We’ve heard a lot of talk recently about the battery life of the Apple Watch. Apple has said that the device will come with an “all day battery,” which translates to being able to run for approximately 18 hours with typical use. But what we haven’t heard is how the new smartwatch will impact the battery life of the iPhone that it is tethered to. After all, the two devices will be in constant communication with one another as email and text messages, app notifications, and other information is shared seamlessly. Surely that constant stream of communication has to have some kind of impact on the iPhone’s battery as well. It turns out that it probably does, but the results may actually surprise you.
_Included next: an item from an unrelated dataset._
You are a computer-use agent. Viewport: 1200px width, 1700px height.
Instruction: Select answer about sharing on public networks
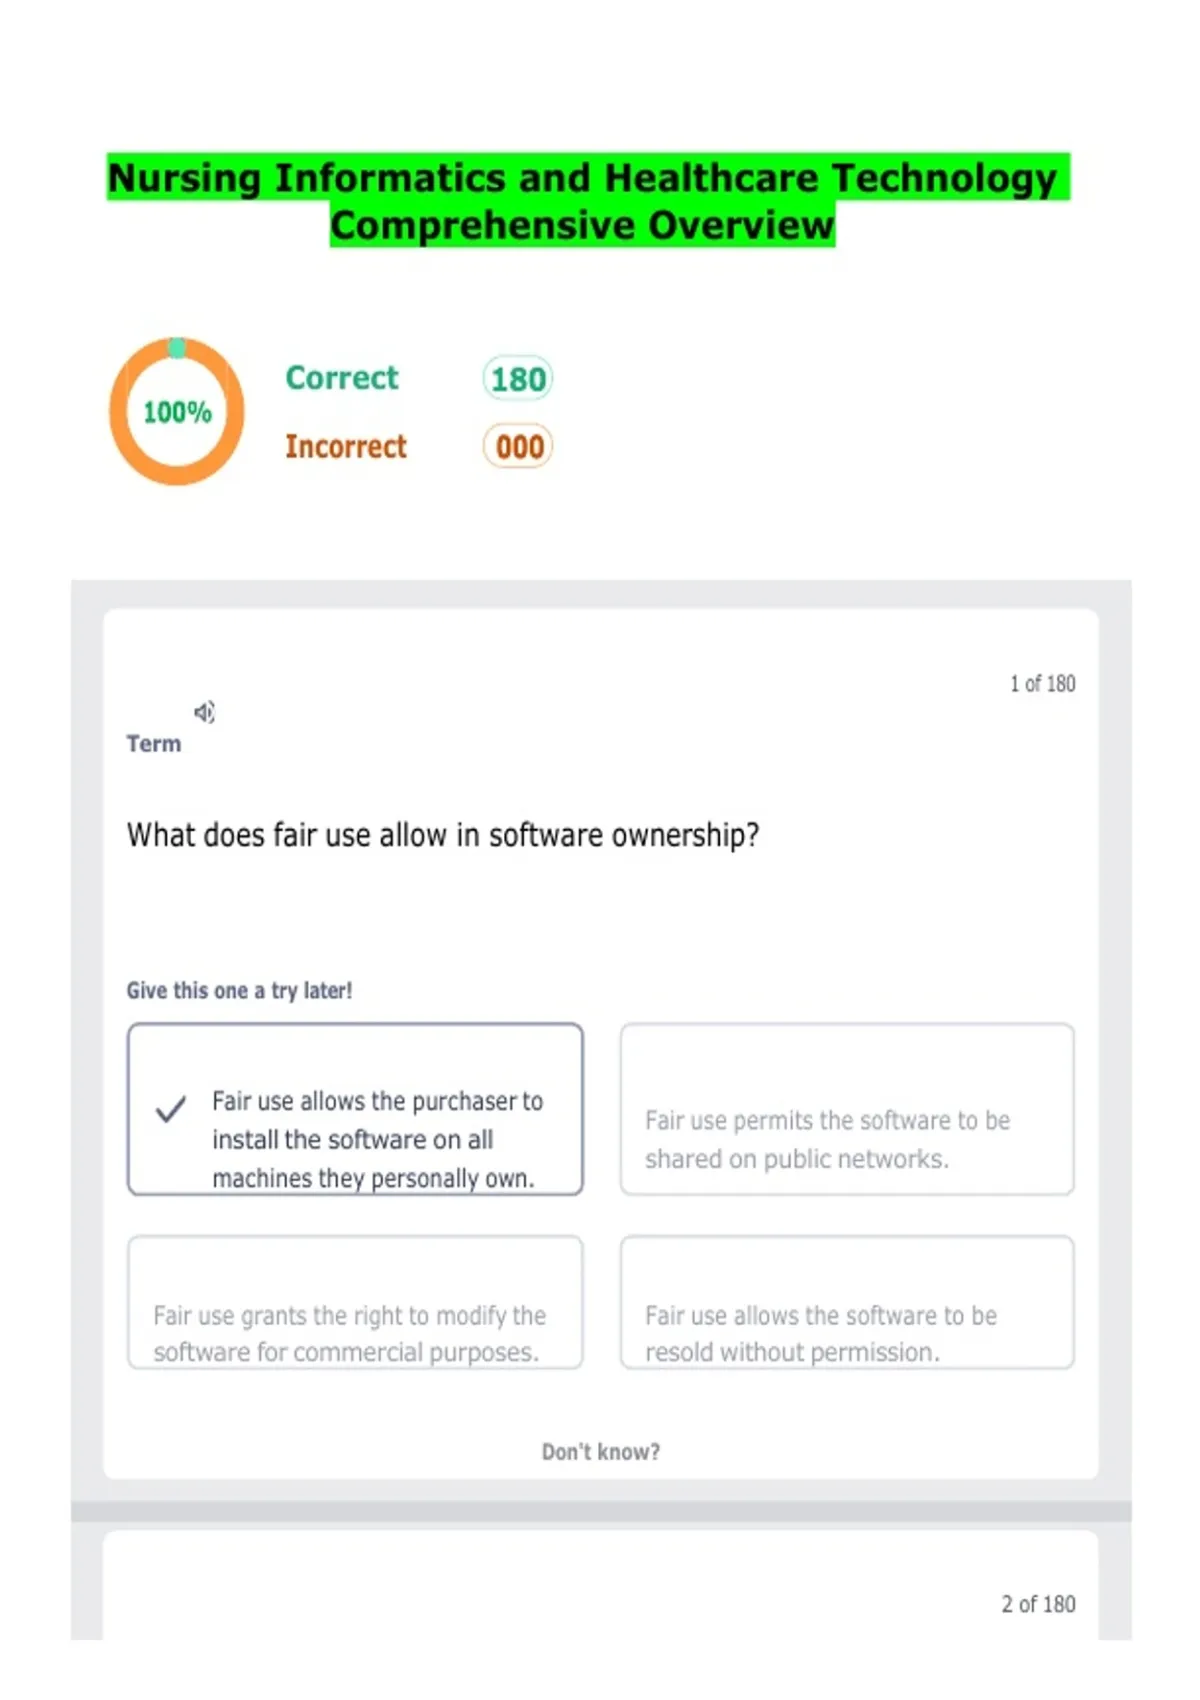(847, 1109)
Both the Apple Watch, and the iPhone that it will connect with, are Bluetooth 4.0 compatible, which is a protocol that has been specifically designed to have a minimal impact on the battery life of our gadgets. On top of that, the Watch also uses a Bluetooth Low Energy transmitter, which was built to transfer data between devices very efficiently. This helps to achieve the “all day battery” that Apple has been trumpeting, despite the fact that the smartwatch will be sharing updates, sending text messages, taking phone calls, and tracking our workouts all day long
While the impact of having an Apple Watch tethered to your iPhone isn’t exactly clear, the use of Bluetooth 4.0 and a BLE transmitter means that it should be negligible. That is to say that while Watch owners should typically expect to see a drop in the battery life of their iPhone, it won’t be significant in any way.
But, it turns out that wearing a smartwatch could have a surprising effect on your phone’s battery life, and in a positive way. Since in theory you’ll be getting most of your updates on your smartwatch, and leaving your phone in your pocket or bag for extended periods of time, using the Apple Watch could actually extend the battery life of your phone significantly. The logic behind this reasoning is that you won’t be unlocking your phone, or activating its power-hungry screen, quite so often, allowing it to conserve energy as a result.
Believe it or not, this is actually a common phenomenon amongst Android Wear users. In fact, there was even a thread about this very subject at Reddit, with numerous people confirming that the battery on their phone now lasts longer thanks to notifications and text messages appearing on their watches instead. Since they are much less likely to activate their phones as regularly throughout the day, some people are seeing as much as a 20-30% increase in battery life.
It seems logical that we’ll see a similar trend with the Apple Watch and the iPhone as well. Apple has no doubt tuned communications between the two devices to be extremely efficient, so the impact on the phone’s battery life for having them tethered together should be minimal. But on the other hand, the change in focus on how the iPhone is used should allow it to hold more of its battery over the length of a typical day.
If you’re one of the lucky ones who ordered an Apple Watch at launch, rest assured that your phone and wearable will interact with one another quite nicely.